# [PROBLEM DETAILS]
Please duplicate the items below, starting with the line that contains "Given: Click the 72% percentage value" and continuing through the end of the items. Leave the pictures out of your answer.

[Dataset items]

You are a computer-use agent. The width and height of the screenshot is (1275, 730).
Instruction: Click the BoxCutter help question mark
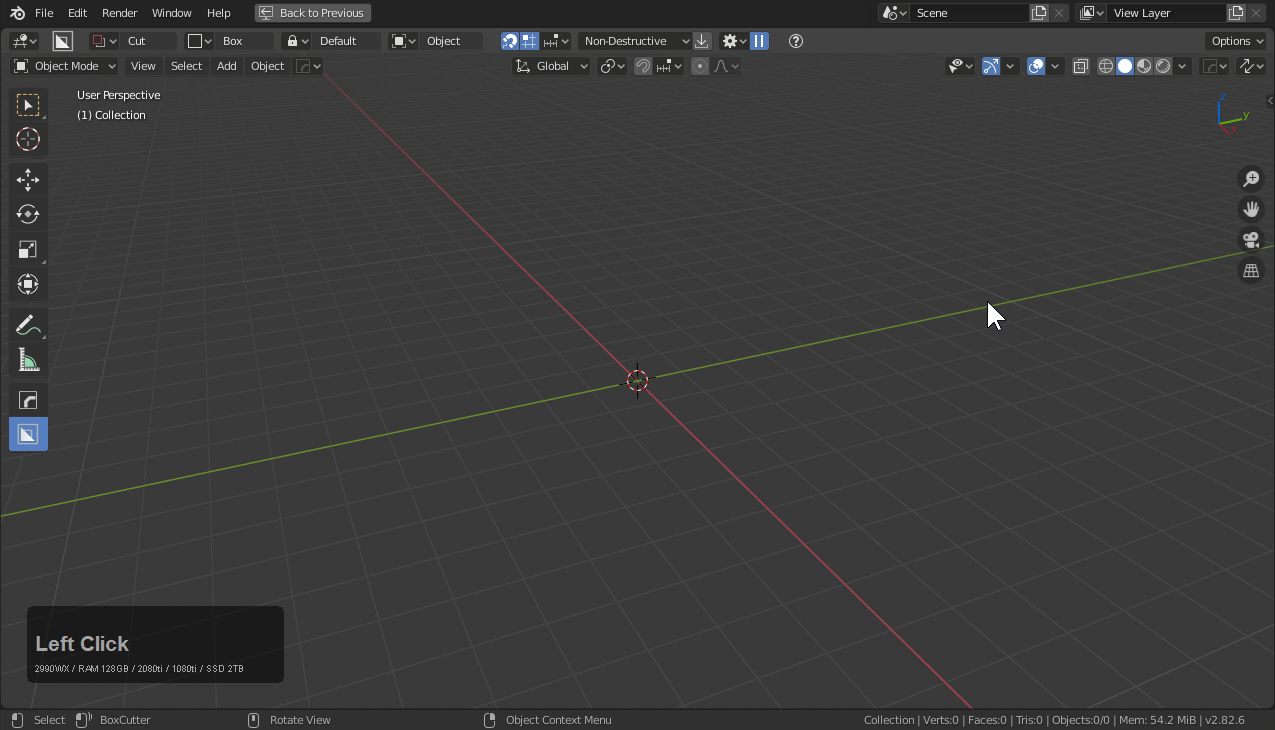[796, 41]
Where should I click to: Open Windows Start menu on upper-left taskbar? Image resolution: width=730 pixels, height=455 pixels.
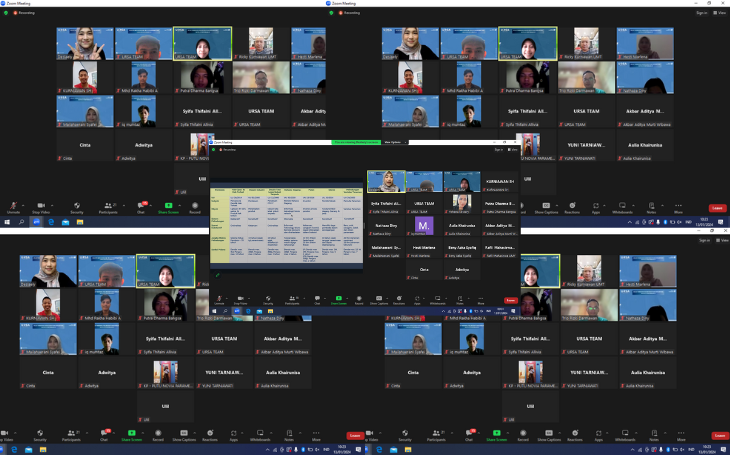pos(5,222)
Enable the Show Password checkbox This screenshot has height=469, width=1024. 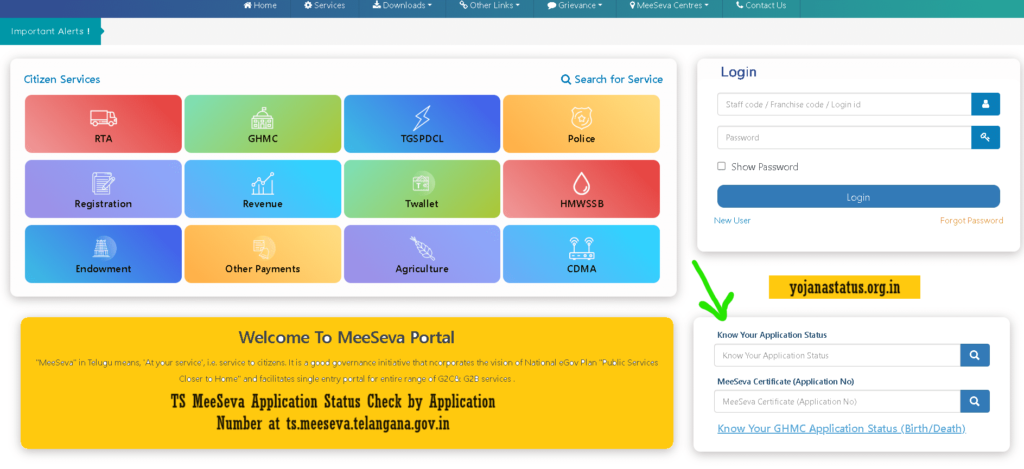pos(722,167)
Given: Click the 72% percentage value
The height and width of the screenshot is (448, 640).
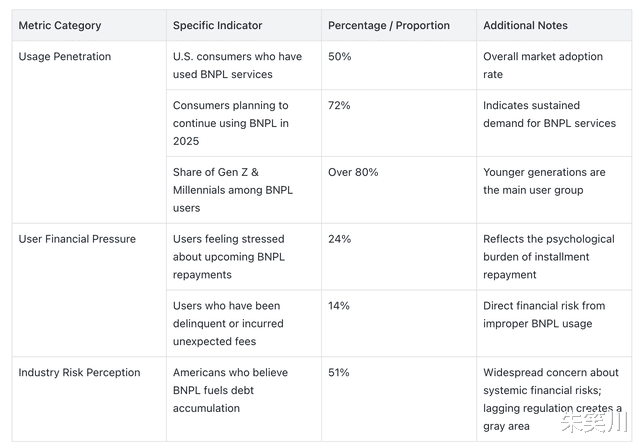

# [RESPONSE FOR THIS EXERCISE]
Given: Click the 72% percentage value
The height and width of the screenshot is (448, 640).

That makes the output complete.